#### REQUEST
Summarize the fish recipes text below in two sentences.

#### TEXT SECTION
Lift rolls out of steamer basket onto serving plates and serve up by drizzling a mixture of garlic oil & soy sauce …a wholesome meal that can’t get any easier than this! To make the garlic oil & soy mixture, chop up 4 cloves garlic, brown it lightly in 2 Tbsp oil in a pan then remove from heat and add 2 Tbsp soy sauce and drizzle over the fish & asparagus rolls

Crispy Fish with Tabbouleh

Pan fried crispy fish fillet (seasoned with just some salt & pepper) served atop a bed of Tabbouleh ...another very healthy meal 😉

Smoked Haddock with Leeks/Spinach and Poached Egg

Our special Sunday Brunch treat ...there is something about the combination of eggs, leeks/spinach and "smoke" that really perks you up in the morning!

RECIPE

Ingredients:

2 undyed Smoked Haddock fillets

the green parts of Leeks (to the amount you wish to have) OR fresh spinach

2 eggs

milk

1/4 cup double (heavy) cream

white wine vinegar

1 Tbsp butter

Salt and Pepper, to taste

 Method:

  • Over a low heat, poach the haddock fillets in just enough milk to come halfway up the fish, shaking the pan gently to keep the fish moist, for  about 5 minutes.  When cooked, remove and keep warm
  • Increase the heat under the milk and allow to reduce by about half, stirring occasionally.  Add the cream and allow to bubble up.  Season to taste with salt and pepper …the sauce should be thickened but should pour easily
  • Heat a frying pan then add butter and the leeks, stirring for a few minutes and allow leeks to sweat for a few minutes.  Season lightly then set aside and keep warm …if using spinach, stir fry in the butter for a few minutes & season lightly
  • To poach the eggs, bring 1.5″ water to a simmer and add a few drops of vinegar.  Gently crack 2 eggs into the water and cook for 3 minutes.  Remove the first egg using the slotted spoon and rest in the spoon on some kitchen paper to remove any water.  Repeat with the 2nd egg.
  • Plate up by laying a Haddock fillet on each place, topped with the leeks/spinach followed by a poached egg
  • Pour over the cream sauce and serve immediately (note: we didn’t serve up with any cream sauce due to personal preferences).

#### INFORMATION SHOWN
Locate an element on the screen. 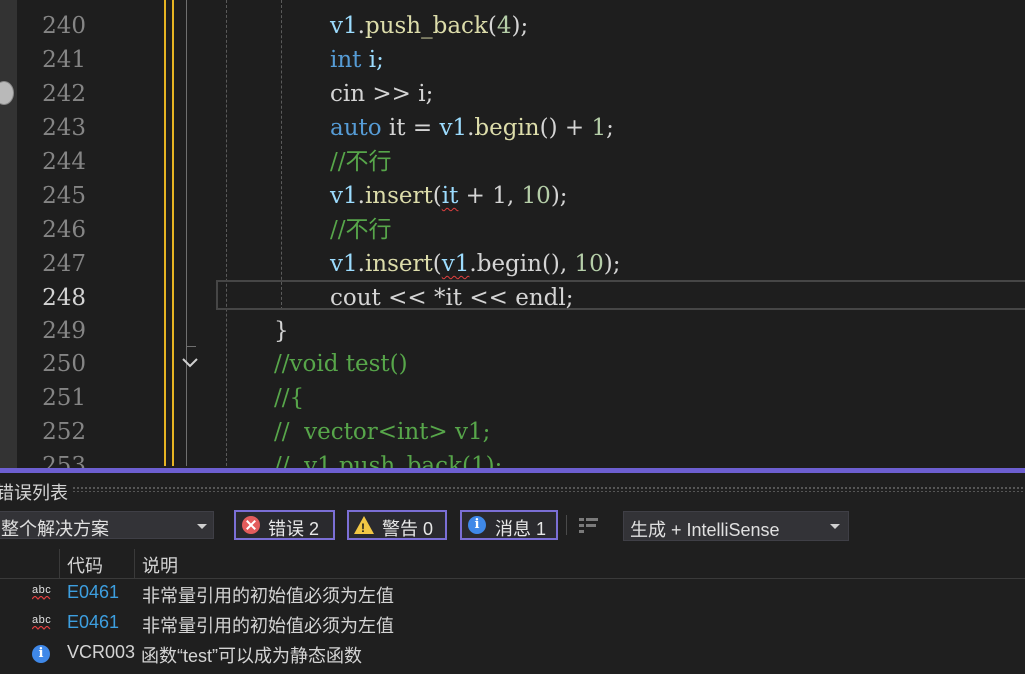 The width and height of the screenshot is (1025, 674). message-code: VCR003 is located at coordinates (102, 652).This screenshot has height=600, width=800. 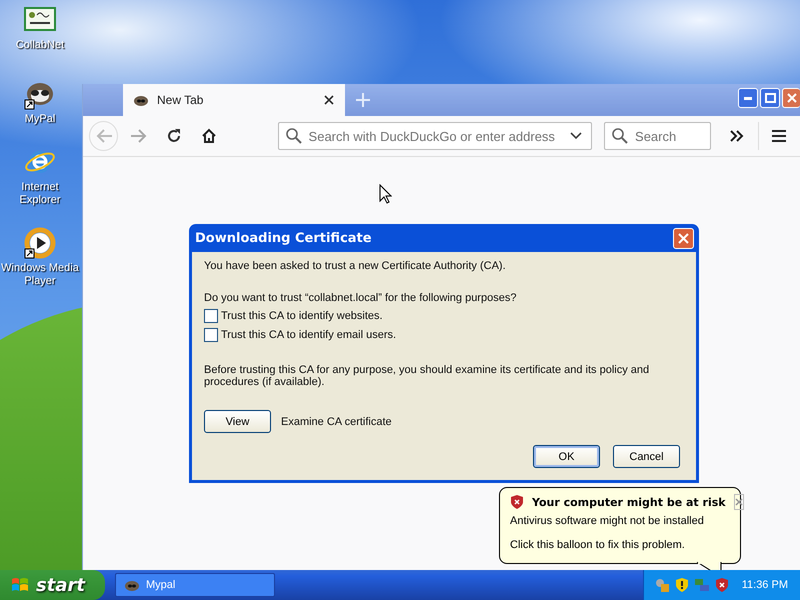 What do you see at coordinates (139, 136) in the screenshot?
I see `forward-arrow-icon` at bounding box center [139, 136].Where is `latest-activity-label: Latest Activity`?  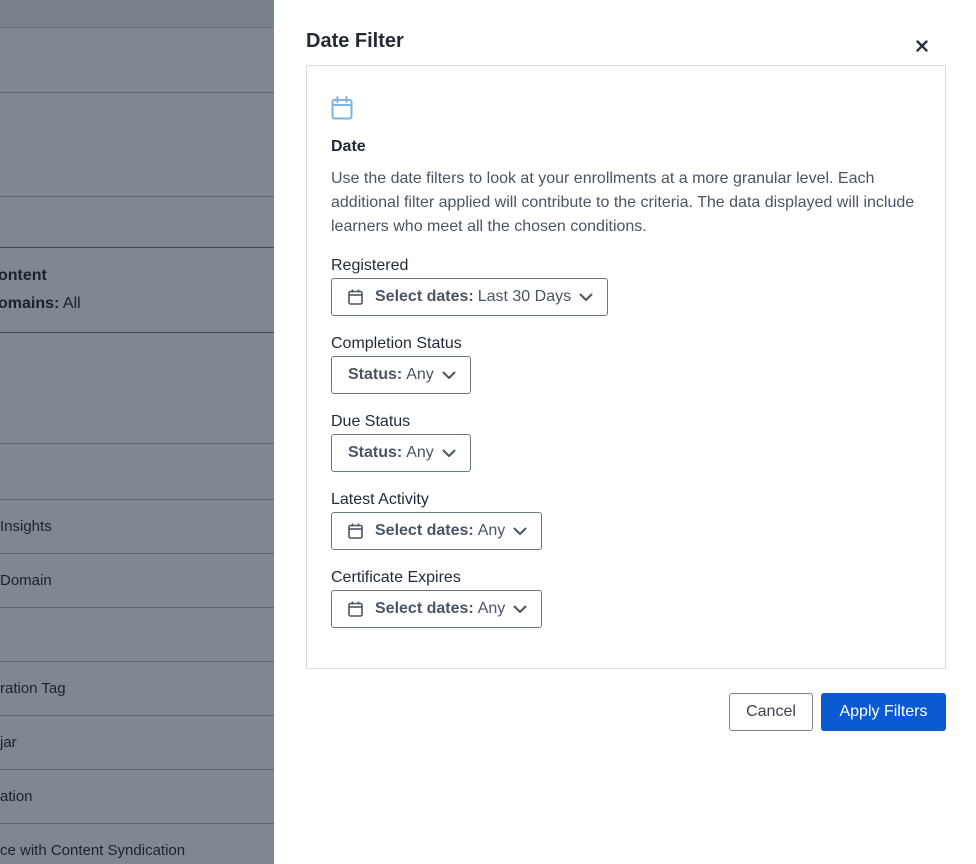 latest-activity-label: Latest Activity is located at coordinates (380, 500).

#### SOLUTION TO THIS PROBLEM
The text finishes a dish of steamed fish and asparagus rolls drizzled with a garlic oil and soy sauce mixture, then briefly describes a pan-fried crispy fish fillet served on a bed of tabbouleh. It gives a full recipe for a Sunday brunch of smoked haddock poached in milk, topped with leeks or spinach and a poached egg, and finished with a cream sauce made by reducing the poaching milk and adding cream.